Chaplains - A lot of chaplains have a welfare role in their colleges, and you can check whether they do on the college website. Most chaplains are LGBT+ affirming, and you do not have to have faith to ask for advice.
Oxford University Counselling Service – You can request an appointment by emailing email@example.com, calling 01865 270300, or dropping in to the counselling service at 3 Worcester Street (opposite Worcester College and next to the Oxford SU offices).
More information here:
The counselling service is also contactable over the vacation if you require ongoing support at home and their website contains online resources such as podcasts.
Their website has tonnes of information and details on how to contact them directly: https://oxfordsu.org/advice/student-advice-service/
Rainbow Peers – University-wide Peer Support groups made up of LGBTQ+ students, if you would prefer to talk to someone who identifies with a given issue.

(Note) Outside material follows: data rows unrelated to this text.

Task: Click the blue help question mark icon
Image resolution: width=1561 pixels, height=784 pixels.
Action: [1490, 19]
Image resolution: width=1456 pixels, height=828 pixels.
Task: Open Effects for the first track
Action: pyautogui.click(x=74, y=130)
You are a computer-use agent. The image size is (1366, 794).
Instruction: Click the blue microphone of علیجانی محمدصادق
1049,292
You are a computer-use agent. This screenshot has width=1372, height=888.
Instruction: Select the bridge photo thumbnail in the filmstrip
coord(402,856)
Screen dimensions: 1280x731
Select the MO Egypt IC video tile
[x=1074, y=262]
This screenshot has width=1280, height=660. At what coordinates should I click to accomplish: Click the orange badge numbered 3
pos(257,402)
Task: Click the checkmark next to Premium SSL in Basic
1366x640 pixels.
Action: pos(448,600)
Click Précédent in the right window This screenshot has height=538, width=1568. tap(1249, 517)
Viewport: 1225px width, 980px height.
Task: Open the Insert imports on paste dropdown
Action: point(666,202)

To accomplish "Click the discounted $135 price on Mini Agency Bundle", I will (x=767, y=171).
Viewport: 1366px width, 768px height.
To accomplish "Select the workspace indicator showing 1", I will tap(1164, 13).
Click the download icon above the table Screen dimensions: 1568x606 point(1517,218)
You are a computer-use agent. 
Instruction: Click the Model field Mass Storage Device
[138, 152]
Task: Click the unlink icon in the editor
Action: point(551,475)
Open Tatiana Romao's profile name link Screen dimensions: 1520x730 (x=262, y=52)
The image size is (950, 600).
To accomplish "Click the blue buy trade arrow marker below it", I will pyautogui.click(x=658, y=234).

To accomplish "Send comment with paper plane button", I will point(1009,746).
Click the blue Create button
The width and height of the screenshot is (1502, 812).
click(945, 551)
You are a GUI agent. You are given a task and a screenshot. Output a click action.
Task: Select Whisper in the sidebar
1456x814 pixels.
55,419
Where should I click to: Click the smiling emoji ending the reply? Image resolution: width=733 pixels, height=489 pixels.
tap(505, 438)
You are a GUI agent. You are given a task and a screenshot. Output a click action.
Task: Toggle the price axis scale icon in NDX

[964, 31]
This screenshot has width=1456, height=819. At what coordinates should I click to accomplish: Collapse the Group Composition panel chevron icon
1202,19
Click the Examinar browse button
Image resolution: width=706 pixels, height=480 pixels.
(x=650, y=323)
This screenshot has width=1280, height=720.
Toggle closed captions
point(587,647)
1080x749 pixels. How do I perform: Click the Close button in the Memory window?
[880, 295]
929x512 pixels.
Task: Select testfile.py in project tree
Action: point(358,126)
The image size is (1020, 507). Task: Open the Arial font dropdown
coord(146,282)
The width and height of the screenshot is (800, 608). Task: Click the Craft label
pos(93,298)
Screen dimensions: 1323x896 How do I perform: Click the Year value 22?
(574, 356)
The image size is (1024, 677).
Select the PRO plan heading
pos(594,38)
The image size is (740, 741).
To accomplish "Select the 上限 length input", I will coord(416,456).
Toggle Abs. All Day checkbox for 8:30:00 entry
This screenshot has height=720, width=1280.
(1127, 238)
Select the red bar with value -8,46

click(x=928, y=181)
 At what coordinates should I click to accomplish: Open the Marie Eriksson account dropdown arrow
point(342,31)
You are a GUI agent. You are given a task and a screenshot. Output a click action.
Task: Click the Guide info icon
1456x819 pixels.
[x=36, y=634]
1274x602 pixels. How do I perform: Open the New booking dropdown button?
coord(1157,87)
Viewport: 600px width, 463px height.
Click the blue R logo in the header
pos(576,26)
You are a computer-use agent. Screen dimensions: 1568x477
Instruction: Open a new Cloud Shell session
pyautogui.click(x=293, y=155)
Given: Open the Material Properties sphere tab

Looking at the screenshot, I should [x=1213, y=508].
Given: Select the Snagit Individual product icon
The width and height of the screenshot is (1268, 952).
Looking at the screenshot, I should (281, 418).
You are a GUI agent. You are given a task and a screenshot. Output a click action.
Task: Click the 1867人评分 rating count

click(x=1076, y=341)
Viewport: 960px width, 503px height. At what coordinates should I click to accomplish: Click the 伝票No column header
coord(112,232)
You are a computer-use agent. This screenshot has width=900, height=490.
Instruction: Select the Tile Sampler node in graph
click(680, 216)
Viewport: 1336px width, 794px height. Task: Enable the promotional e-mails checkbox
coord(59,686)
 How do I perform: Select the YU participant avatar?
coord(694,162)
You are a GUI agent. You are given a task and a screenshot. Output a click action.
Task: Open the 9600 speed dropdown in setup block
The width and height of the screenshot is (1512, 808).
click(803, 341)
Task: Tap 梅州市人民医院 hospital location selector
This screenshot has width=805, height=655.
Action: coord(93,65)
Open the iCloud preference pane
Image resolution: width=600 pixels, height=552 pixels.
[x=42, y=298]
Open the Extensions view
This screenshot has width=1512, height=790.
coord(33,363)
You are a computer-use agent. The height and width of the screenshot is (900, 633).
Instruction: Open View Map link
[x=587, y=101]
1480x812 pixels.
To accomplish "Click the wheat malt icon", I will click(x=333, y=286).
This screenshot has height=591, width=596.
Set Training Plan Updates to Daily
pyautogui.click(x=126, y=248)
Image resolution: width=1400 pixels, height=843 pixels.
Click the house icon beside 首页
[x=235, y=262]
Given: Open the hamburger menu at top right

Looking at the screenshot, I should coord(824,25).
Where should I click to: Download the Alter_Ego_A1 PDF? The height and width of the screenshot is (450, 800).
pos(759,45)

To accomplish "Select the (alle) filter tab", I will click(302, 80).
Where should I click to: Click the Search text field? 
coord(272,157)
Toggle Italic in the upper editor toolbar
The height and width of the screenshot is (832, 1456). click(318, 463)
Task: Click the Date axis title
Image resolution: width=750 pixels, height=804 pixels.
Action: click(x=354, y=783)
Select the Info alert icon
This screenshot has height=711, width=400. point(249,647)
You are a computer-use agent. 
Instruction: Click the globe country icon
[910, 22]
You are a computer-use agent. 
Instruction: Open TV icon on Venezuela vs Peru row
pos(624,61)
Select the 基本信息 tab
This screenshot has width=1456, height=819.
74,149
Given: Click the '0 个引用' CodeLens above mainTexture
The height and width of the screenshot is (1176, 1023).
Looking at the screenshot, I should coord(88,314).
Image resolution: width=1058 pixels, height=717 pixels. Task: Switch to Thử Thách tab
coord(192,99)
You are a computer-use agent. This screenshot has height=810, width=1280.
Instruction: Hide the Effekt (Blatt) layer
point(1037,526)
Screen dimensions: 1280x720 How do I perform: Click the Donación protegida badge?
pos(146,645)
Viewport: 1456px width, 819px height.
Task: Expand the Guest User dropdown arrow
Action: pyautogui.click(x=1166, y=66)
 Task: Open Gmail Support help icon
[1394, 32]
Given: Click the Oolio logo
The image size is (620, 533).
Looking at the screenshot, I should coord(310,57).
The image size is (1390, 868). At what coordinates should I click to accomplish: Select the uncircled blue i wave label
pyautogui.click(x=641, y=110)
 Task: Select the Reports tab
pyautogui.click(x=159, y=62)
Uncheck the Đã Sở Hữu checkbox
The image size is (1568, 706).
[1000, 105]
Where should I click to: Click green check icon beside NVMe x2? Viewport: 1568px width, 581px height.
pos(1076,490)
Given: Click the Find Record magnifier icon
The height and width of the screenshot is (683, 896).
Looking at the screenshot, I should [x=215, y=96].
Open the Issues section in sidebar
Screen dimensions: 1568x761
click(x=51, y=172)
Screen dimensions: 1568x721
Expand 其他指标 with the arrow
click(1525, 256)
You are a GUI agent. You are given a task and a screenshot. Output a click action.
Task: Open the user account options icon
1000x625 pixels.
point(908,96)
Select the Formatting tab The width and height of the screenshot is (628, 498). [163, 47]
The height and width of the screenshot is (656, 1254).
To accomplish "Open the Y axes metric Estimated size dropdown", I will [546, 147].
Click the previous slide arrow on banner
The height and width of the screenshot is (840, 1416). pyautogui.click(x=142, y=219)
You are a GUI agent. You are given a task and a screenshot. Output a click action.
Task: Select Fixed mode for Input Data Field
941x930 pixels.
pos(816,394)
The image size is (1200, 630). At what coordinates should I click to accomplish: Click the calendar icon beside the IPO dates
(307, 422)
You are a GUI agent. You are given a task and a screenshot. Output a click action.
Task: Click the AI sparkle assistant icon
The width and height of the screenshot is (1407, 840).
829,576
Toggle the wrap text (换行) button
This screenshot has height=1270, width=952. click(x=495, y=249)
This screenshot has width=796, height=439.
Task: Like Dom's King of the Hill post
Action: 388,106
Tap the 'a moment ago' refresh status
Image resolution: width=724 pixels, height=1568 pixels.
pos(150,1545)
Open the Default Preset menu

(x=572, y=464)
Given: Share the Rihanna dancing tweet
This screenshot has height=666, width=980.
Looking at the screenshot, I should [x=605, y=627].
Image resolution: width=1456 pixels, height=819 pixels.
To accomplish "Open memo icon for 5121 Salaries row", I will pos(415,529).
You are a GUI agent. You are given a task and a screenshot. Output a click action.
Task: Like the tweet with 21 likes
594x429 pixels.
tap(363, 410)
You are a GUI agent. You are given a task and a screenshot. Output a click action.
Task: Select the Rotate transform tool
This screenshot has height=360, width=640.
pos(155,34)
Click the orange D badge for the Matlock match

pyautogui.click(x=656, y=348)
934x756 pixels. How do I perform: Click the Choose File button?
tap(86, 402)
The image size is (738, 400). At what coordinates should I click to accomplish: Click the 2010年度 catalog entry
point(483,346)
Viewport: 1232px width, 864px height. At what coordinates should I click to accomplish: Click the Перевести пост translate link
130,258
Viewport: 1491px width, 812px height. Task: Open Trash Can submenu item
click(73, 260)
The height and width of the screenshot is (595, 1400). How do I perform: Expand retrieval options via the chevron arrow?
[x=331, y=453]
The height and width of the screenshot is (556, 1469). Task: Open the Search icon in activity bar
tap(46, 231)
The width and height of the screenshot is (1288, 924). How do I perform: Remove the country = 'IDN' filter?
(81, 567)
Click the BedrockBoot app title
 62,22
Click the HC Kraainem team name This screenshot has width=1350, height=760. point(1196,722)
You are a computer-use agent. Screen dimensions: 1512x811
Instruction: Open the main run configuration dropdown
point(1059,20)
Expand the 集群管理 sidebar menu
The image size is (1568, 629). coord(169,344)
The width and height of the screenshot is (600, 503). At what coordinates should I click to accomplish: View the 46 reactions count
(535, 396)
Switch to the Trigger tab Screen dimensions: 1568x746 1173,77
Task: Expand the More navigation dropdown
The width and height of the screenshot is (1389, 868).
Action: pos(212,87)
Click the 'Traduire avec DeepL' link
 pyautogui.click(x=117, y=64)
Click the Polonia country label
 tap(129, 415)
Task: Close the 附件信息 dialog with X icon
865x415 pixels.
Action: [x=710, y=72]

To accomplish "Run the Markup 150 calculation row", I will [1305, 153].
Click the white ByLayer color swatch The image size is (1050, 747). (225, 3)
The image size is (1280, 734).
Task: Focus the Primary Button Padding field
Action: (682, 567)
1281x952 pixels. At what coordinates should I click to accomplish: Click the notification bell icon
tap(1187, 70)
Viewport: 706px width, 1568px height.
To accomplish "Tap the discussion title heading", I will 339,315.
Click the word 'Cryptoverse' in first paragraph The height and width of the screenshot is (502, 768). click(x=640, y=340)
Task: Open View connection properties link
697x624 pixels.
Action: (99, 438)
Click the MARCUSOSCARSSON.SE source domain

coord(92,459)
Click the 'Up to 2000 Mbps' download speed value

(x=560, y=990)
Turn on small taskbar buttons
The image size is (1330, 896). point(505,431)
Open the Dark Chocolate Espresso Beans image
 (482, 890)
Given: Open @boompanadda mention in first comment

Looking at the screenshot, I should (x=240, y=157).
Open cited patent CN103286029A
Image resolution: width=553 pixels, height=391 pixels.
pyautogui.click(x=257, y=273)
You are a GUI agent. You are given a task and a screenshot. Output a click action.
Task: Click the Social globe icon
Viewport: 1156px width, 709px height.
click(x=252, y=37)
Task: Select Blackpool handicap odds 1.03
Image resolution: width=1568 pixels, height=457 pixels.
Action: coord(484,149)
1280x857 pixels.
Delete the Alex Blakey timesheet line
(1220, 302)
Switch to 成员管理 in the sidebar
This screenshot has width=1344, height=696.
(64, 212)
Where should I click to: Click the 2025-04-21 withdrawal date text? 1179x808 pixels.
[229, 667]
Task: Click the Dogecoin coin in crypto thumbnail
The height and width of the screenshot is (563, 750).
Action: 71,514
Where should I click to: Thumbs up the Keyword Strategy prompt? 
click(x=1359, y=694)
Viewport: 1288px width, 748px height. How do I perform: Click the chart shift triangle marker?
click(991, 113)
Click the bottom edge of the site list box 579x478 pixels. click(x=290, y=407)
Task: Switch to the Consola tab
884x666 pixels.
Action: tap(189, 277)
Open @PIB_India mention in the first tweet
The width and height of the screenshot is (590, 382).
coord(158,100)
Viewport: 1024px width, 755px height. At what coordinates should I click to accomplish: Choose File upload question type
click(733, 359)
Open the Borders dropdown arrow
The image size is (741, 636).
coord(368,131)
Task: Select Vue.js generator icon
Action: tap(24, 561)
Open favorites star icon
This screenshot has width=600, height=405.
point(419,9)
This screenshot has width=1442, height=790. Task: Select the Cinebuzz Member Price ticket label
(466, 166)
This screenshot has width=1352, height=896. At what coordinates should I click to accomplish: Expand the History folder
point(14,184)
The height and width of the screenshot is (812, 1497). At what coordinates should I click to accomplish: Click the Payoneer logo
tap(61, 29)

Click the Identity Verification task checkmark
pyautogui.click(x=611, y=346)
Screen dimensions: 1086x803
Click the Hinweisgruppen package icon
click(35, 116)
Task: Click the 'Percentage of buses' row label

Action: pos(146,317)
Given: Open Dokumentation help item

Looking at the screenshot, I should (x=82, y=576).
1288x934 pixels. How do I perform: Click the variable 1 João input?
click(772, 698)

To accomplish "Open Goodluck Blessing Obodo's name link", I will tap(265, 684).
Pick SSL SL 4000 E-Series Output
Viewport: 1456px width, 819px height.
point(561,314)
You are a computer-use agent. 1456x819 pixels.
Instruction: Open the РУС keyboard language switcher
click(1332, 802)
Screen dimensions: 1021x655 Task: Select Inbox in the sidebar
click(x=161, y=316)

Charities – there are many charities around Oxford, dedicated to students and providing more general services. Some include:
Nightline provides an anonymous listening service 8pm-8am
Mind and Student Minds provide support and resources for mental health issues
Peer Supporters are trained to be able to point you in the direction of other services, but feel free to contact the Class Act Welfare Rep if you’d prefer.
Sexual Health Clinics- You can find more information with advice concerning sexual health in the Safe Dating Section, but in general, looking after your sexual health should be a very important part of your welfare in Oxford.
You can find a comprehensive list of university services here:
Don’t be afraid to talk about it. Regardless of how small the issue feels, talking through your problems with someone else (be it a friend, peer supporter, or the senior welfare team) is an important first step.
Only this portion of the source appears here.